Seaman James Derek Lovelace, 21, had been in his first week of training at the famously tough Basic Underwater Demolition/SEAL course when he died during introductory water training.
Thirty-eight minutes into a pool training session in boots and utility uniforms, according to the report, Lovelace was observed to be in distress and quickly pulled from the water. While Lovelace was initially awake and verbally responsive, he became unresponsive shortly after being pulled from the pool. Despite “aggressive” attempts to resuscitate him including chest compressions, the report says, he was pronounced dead within an hour at Sharp-Coronado hospital.
The report comes as a Naval Criminal Investigative Service investigation into Lovelace's death is still ongoing.
An NCIS spokesman, Ed Buice, told Military.com it wasn't clear how long the investigation would take to complete.
“It is important to understand that 'homicide' refers to 'death at the hands of another' and a homicide is not inherently a crime,” he said in a statement.
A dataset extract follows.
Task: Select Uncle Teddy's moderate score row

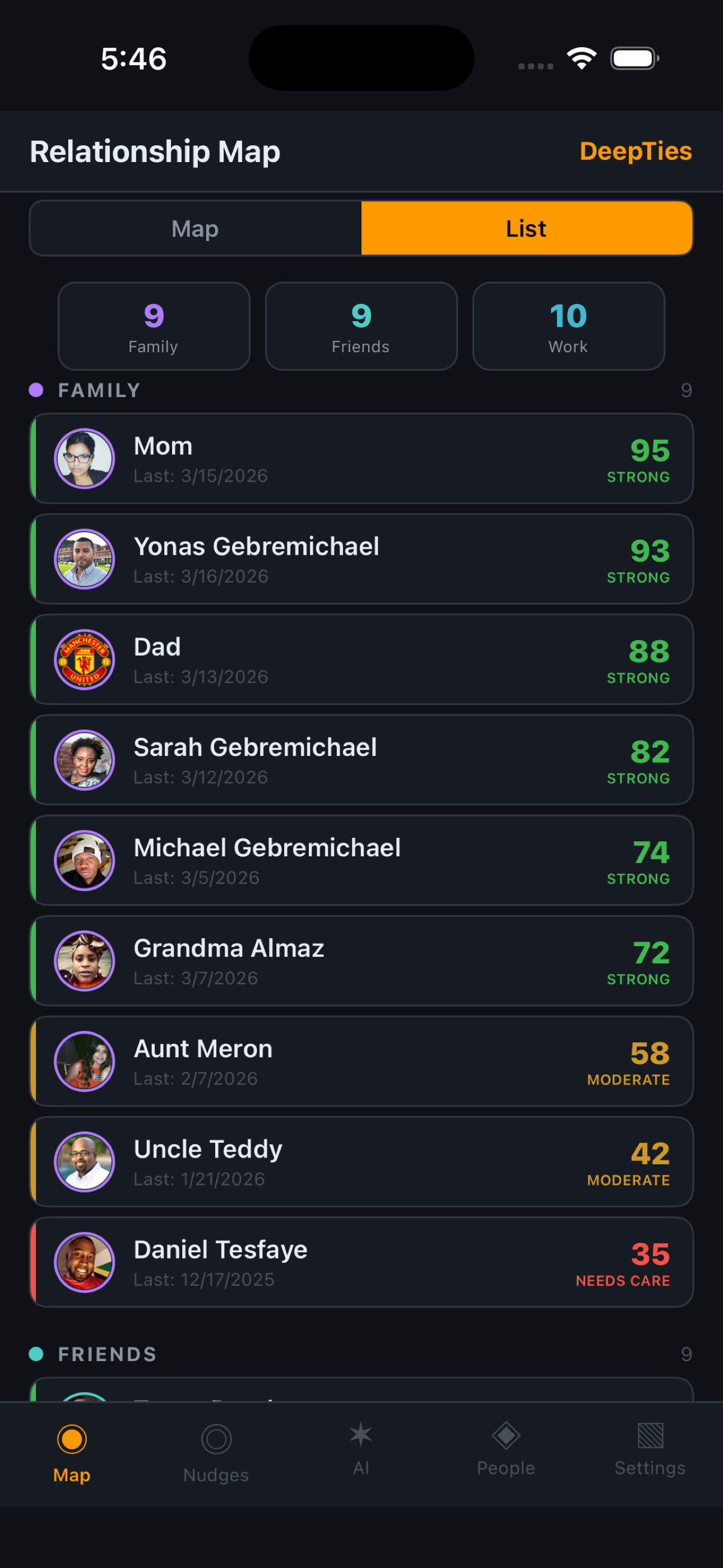Action: 361,1162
“The nomenclature of the autopsy report does not signal that the Naval Criminal Investigative Service investigation into Seaman Lovelace's death has culminated, nor that conclusions have been reached regarding criminal culpability,” Buice added.
Naval Special Warfare Command spokesman Lt. Trevor Davids told Military.com that a swim instructor “who was very close to the event” had been placed on administrative duties following Lovelace's drowning and is no longer an instructor. No other administrative or punitive actions have taken place, however, ahead of the completion of the NCIS probe.
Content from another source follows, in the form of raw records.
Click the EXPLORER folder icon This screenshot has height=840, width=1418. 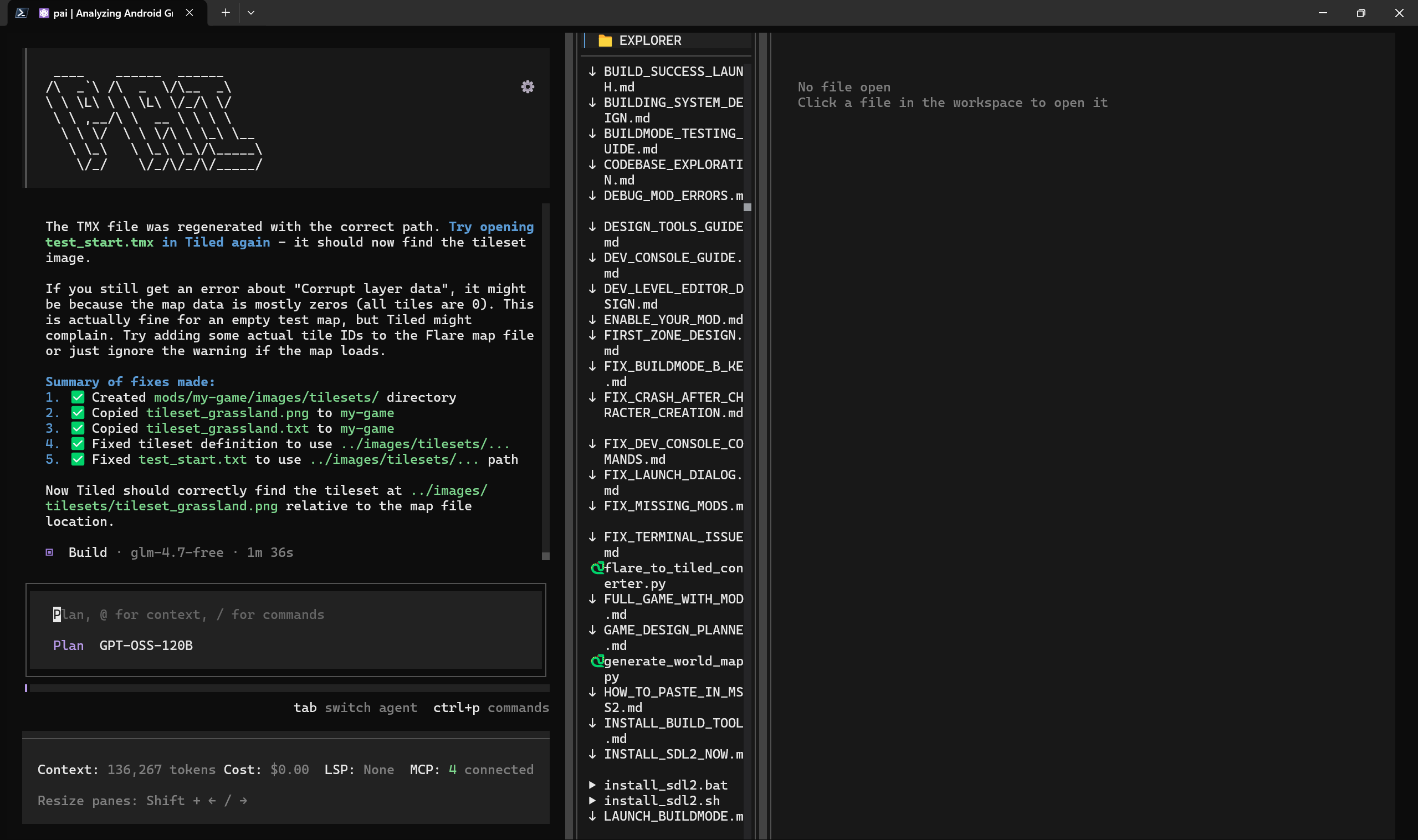coord(605,41)
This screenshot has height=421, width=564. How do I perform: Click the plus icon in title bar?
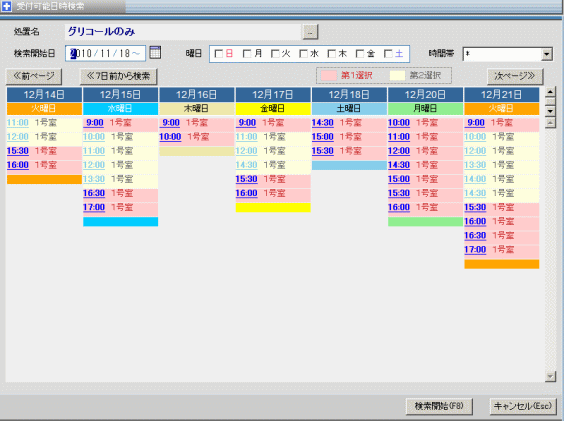(x=6, y=6)
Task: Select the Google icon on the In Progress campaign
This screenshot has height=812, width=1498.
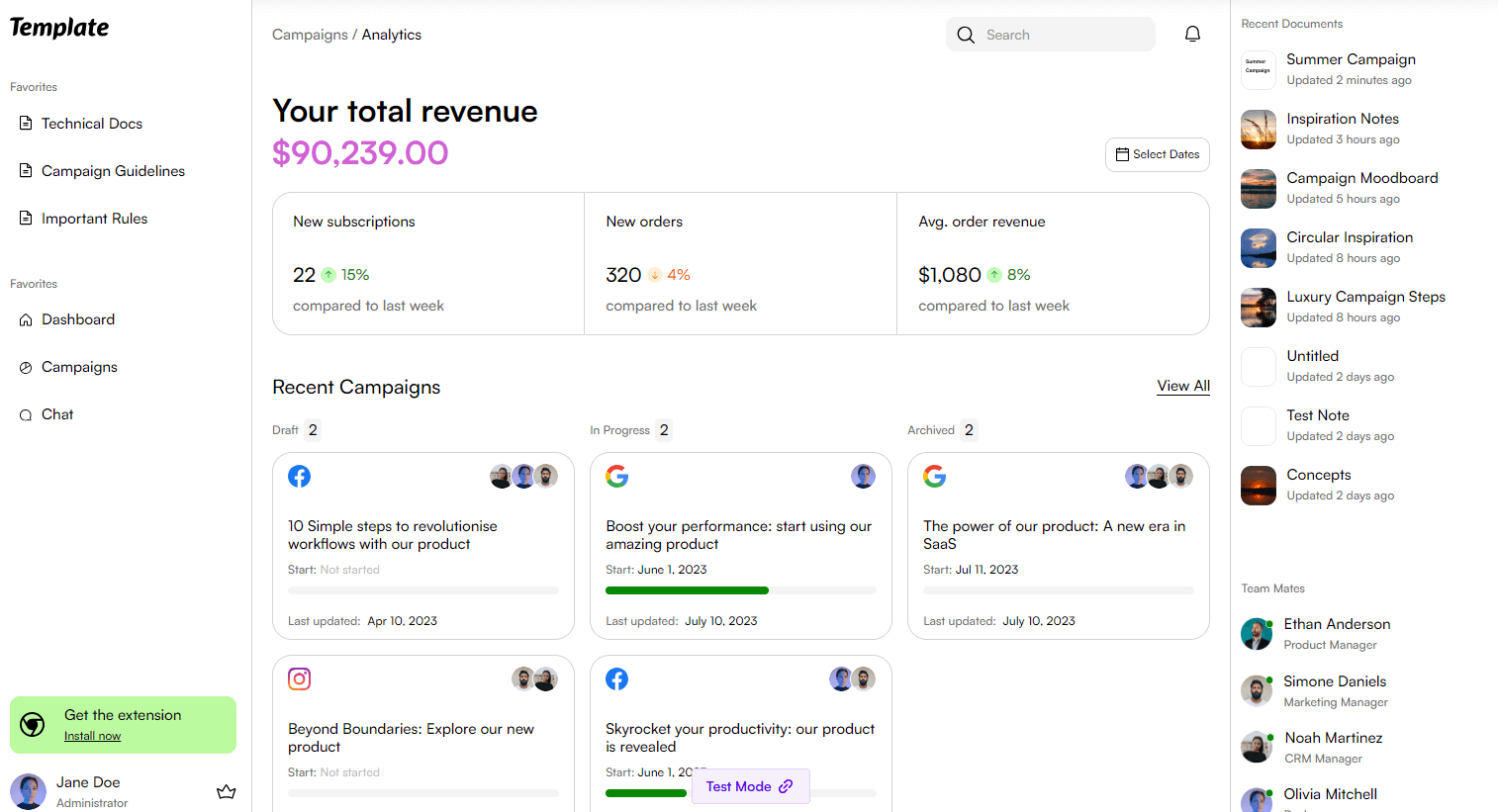Action: point(616,476)
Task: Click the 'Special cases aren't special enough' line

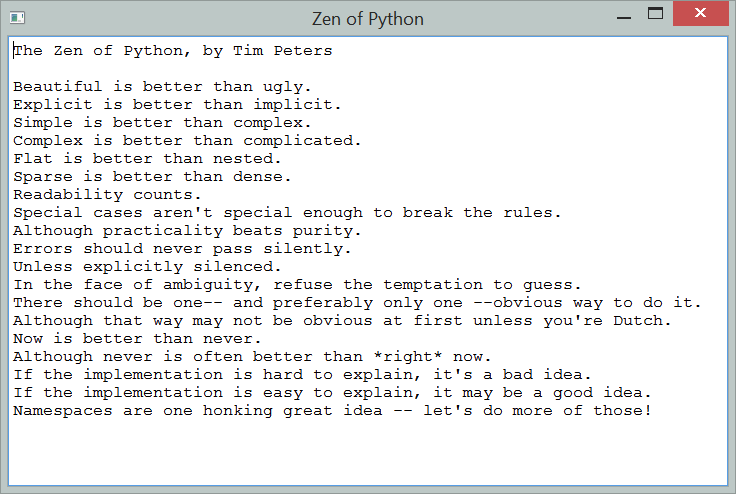Action: coord(287,212)
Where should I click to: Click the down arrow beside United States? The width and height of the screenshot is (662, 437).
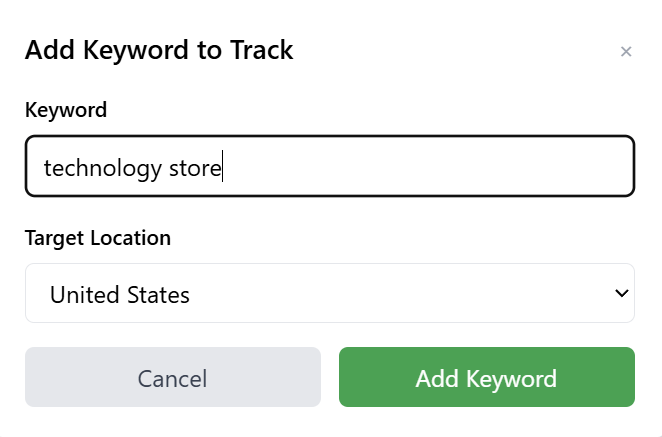click(x=621, y=294)
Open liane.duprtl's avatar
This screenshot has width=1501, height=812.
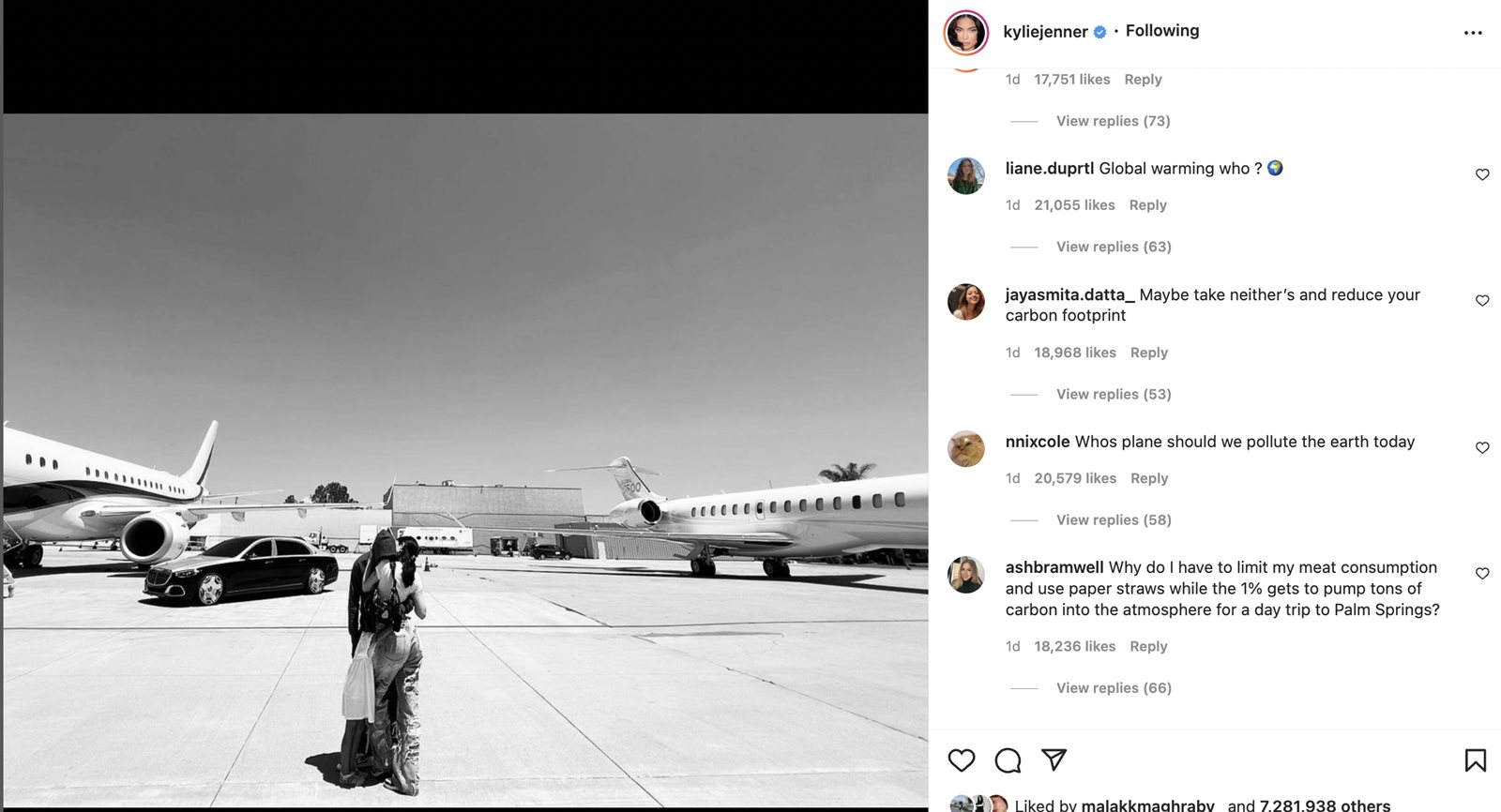[x=965, y=175]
“We respect the investigation and the process,” he said.
According to the medical examiner's findings, which were obtained by Military.com and first reported by Navy Times, the trainees had been in a “combat swimmer orientation” water exercise, in which they treaded water in fatigues and boots with masks filled with water as instructors splash, make waves, and yell.
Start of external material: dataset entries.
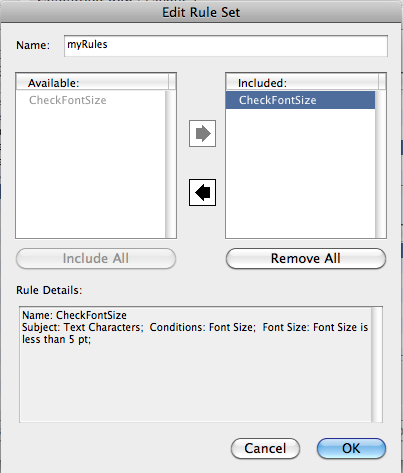The width and height of the screenshot is (403, 473).
Task: Click empty space in the Included list
Action: click(x=300, y=173)
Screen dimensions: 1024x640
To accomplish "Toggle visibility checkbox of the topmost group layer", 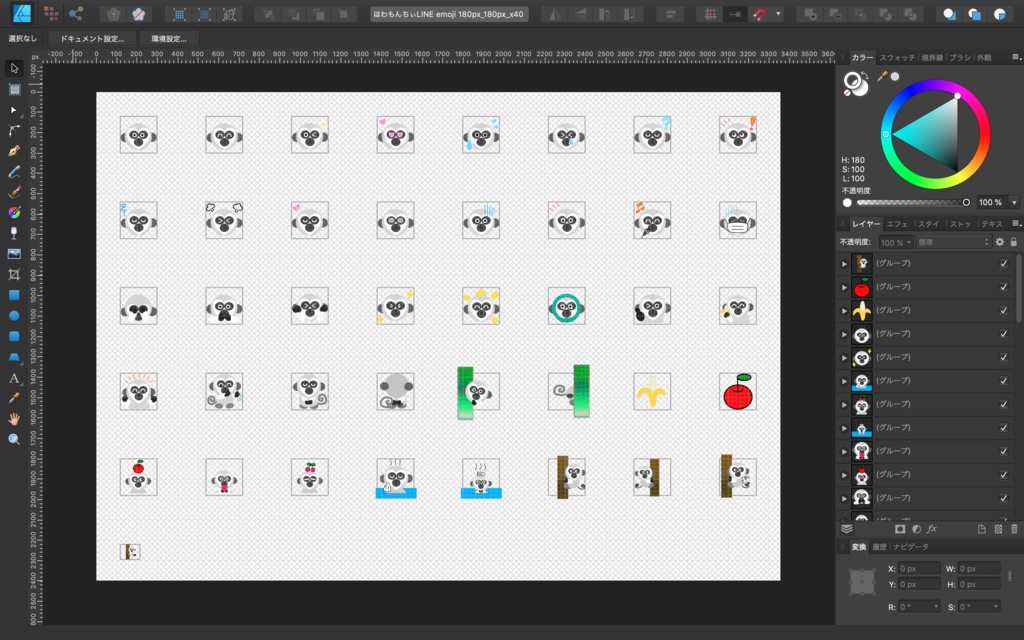I will coord(1005,265).
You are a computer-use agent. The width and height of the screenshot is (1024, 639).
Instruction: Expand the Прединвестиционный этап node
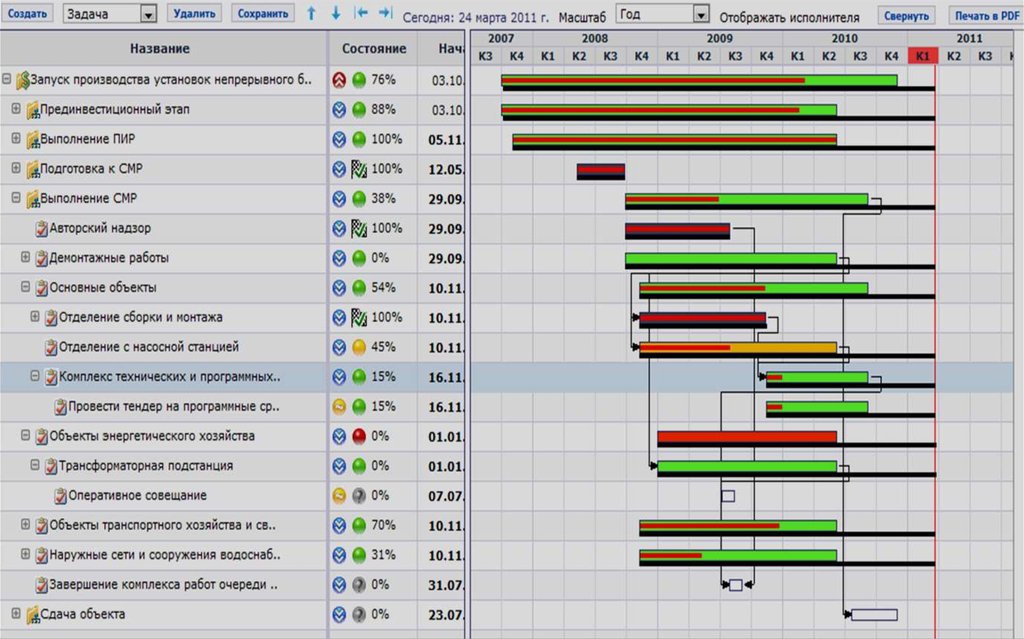[16, 109]
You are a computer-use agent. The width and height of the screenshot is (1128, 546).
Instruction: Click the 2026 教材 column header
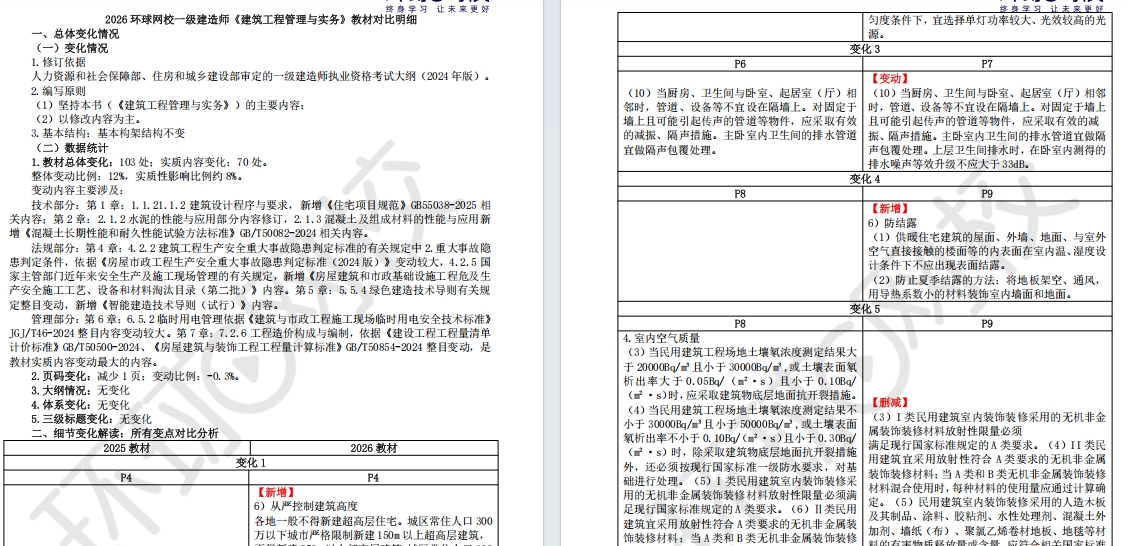tap(373, 449)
Though instructors are told not to dunk students or pull them under, video surveillance of the exercise captured by NCIS showed one of the instructors apparently dunking Lovelace underwater, then following him around the pool and splashing him with water.
During a five-minute period of this splashing, Lovelace's head went under the water multiple times, Medical Examiner investigator Angela Beneficiel wrote. At one point, the video shows a student apparently attempting to help Lovelace keep his head above the water. But after that, an instructor again appeared to dunk him and follow him in the water.
Lovelace was not a strong swimmer to begin with, the report found. He had been prescribed Singulair to treat asthma almost a year before.
Most notably, the report found that multiple witnesses had observed Lovelace struggling during the water exercise.
“Multiple people stated that his face was purple and his lips were blue,” forensic pathology fellow Kimi Verilhac wrote. “One individual was even reportedly considering calling a 'time-out' to stop the exercise.”
The report found Lovelace's death was a homicide and determined that multiple people, all unnamed, could have acted to prevent it.
“Although the manner of death could be considered by some as an accident, especially given that the decedent was in a rigorous training program that was meant to simulate an 'adverse' environment, it is our opinion that the actions, and inactions, of the instructors and other individuals involved were excessive and directly contributed to the death,” Verilhac wrote.
Davids said the entire BUD/S organization had taken a daylong training pause following Lovelace's death to review and reinforce understanding of emergency action procedures and review training, signs and symptoms of drowning, and available life-saving equipment.
The Virginian-Pilot reported earlier this year that Lovelace was the fifth SEAL trainee in four months to lose consciousness during a pool training exercise.